Title: Sneaky language from the ACLU on yesterday’s passage of HR 2679
Post by: Soldier4Christ on September 27, 2006, 09:49:22 PM
Sneaky language from the ACLU on yesterday’s passage of HR 2679

From the ACLU press release: ACLU Criticizes House Passage of “Public Expression of Religion Act,” Says Bill Weakens Individual Religious Freedom

Quote
    WASHINGTON - The American Civil Liberties Union today condemned the House of Representatives for adopting H.R. 2679, the “Public Expression of Religion Act of 2005″ (PERA). The bill would bar the recovery of attorneys’ fees to citizens who win lawsuits asserting their fundamental constitutional and civil rights in cases brought under the First Amendment.

    “The House has once again shown little regard for the Bill of Rights in voting to limit Americans’ ability to keep the government from intruding on religious expression,” said Caroline Fredrickson, Director of the ACLU Washington Legislative Office. “The bill’s supporters claim they are protecting religious freedom, when in fact this bill will undermine it. We are deeply dismayed that the House adopted this proposal and urge the Senate to reject this bill and protect the Constitution.”

    The ability to recover attorneys’ fees in civil rights and constitutional cases, including Establishment Clause cases, is necessary to help protect the religious freedom of all Americans and to keep religion government-free. The Establishment Clause of the First Amendment protects the religious liberty of all Americans.

    People who successfully prove the government has violated their constitutional rights would, under the bill, be required to pay their own legal fees — often totaling tens, if not hundreds of thousands of dollars.

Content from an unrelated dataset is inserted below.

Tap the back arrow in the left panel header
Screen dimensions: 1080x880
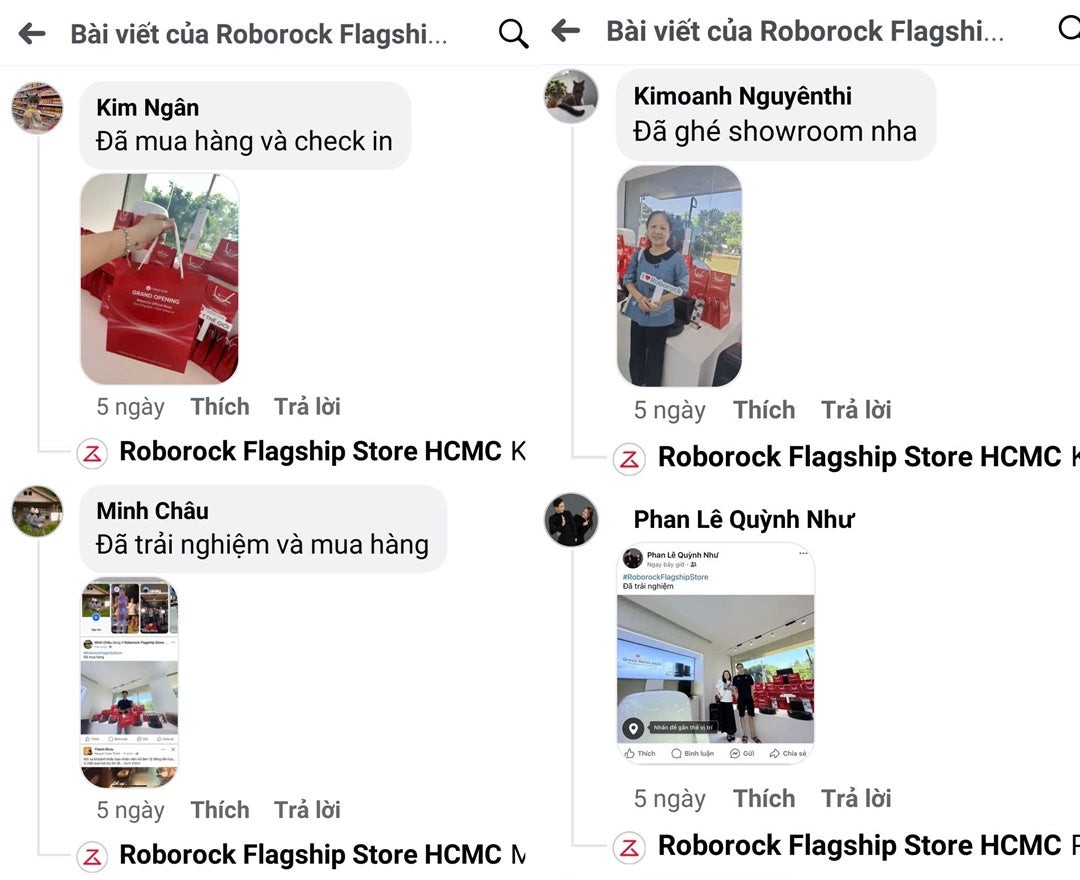coord(32,33)
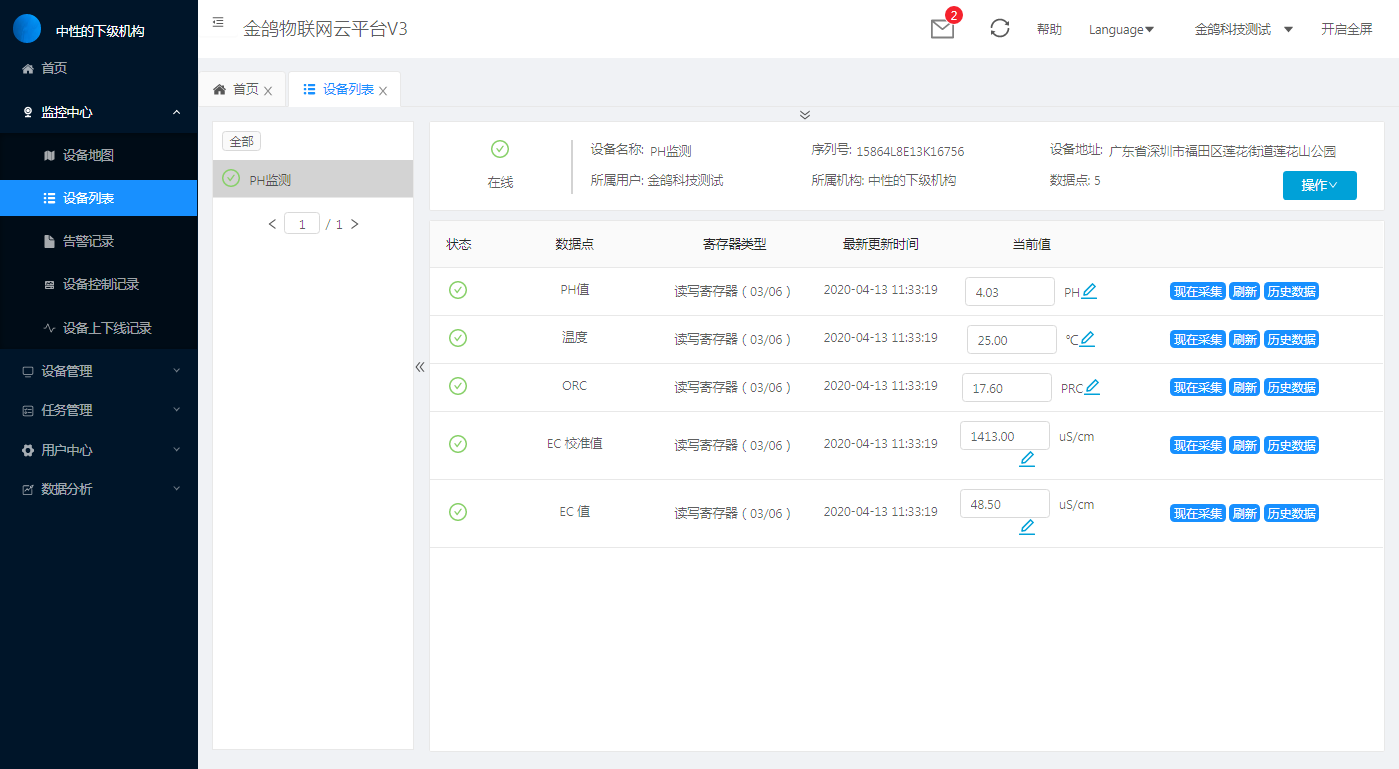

Few citizens can afford to do so. But more importantly, citizens should not be required to do so where the court finds that the government has violated their rights and the Constitution.

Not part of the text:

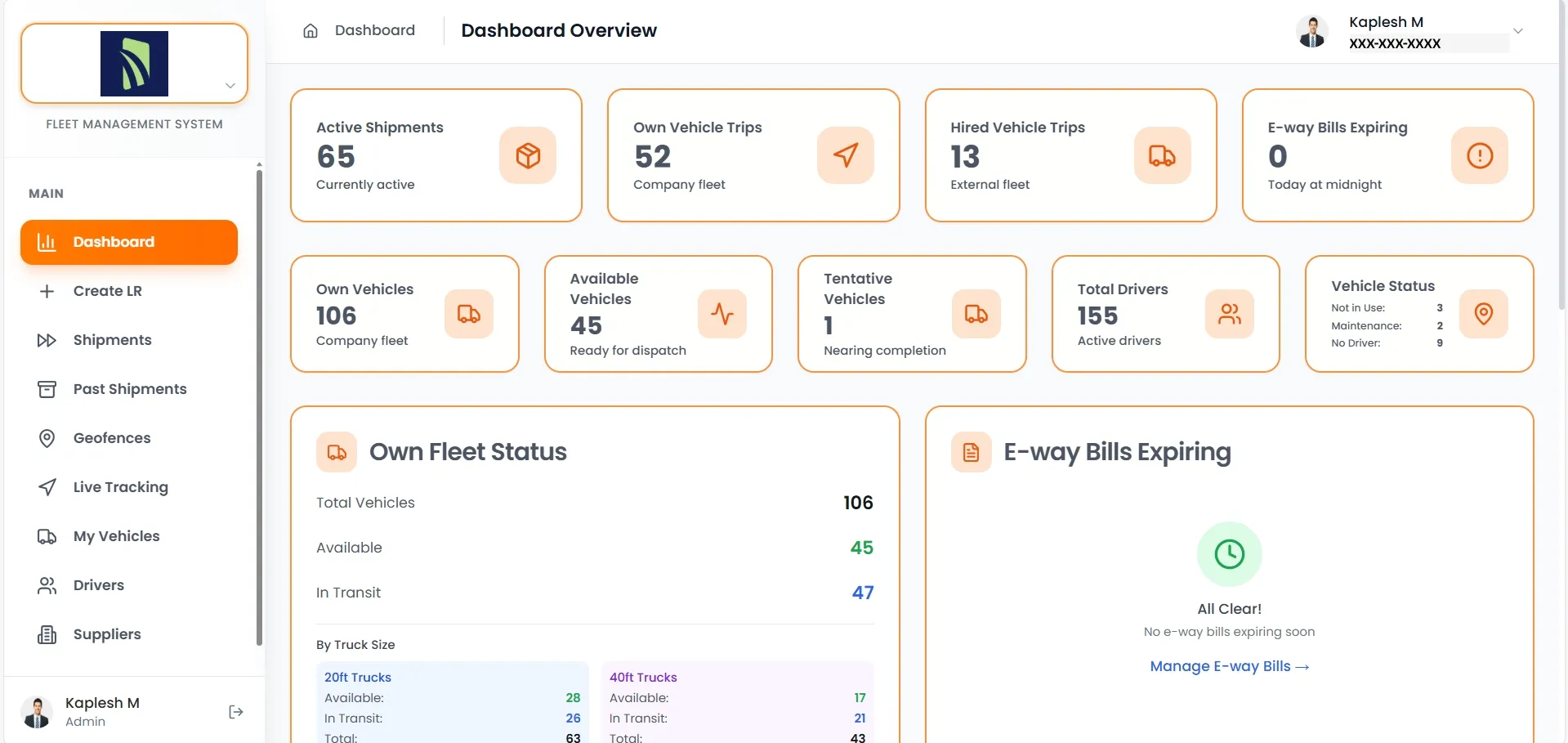Click the home icon in breadcrumb
Screen dimensions: 1568x743
coord(310,31)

To whom do attorneys fees go? Attorneys fees go to attorneys, not “citizens.” The ACLU’s disingenuousness oozes through this entire release. The fact is, this bill would cut them off from millions of dollars. Their lament about citizens being “required to pay their own legal fees” is phony to the nth degree. The ACLU invents many of these cases by finding an “offense” (like when they initiated a scavenger hunt to find religiously-themed monuments in Utah), then finding an “injured party,” then representing this client PRO BONO. So, of course, the ACLU is lying about citizen’s responsibility for any costs associated with the ridiculous cases the ACLU regularly burdens innocent communities with. Typically, there is no “injury” or government coercion of any sort, simply “offense” at the presence of some religious symbol on public grounds. Sometimes there’s not even that. The ACLU has abused the section of the US Code they have come to rely on as hammer on the taxpayer piggy bank and this resolution is a common sense response to that abuse. The statute was adopted to assist indigent citizens, not to further enrich the rich.

Under the law which would be amended by PERA should it pass the Senate, the ACLU may file suit after suit and even if it loses, the prevailing defendant may not recover attorneys fees or costs associated with the suit. So the ACLU could never lose and the resource-poor town or school stalked by the ACLU and its giant endowment could never win. How is this a level playing field? All this bill does is make it a fair fight — taking an arrow of intimidation from the ACLU’s bloody quiver and removing the greedy hand of the ACLU from your pocket and mine.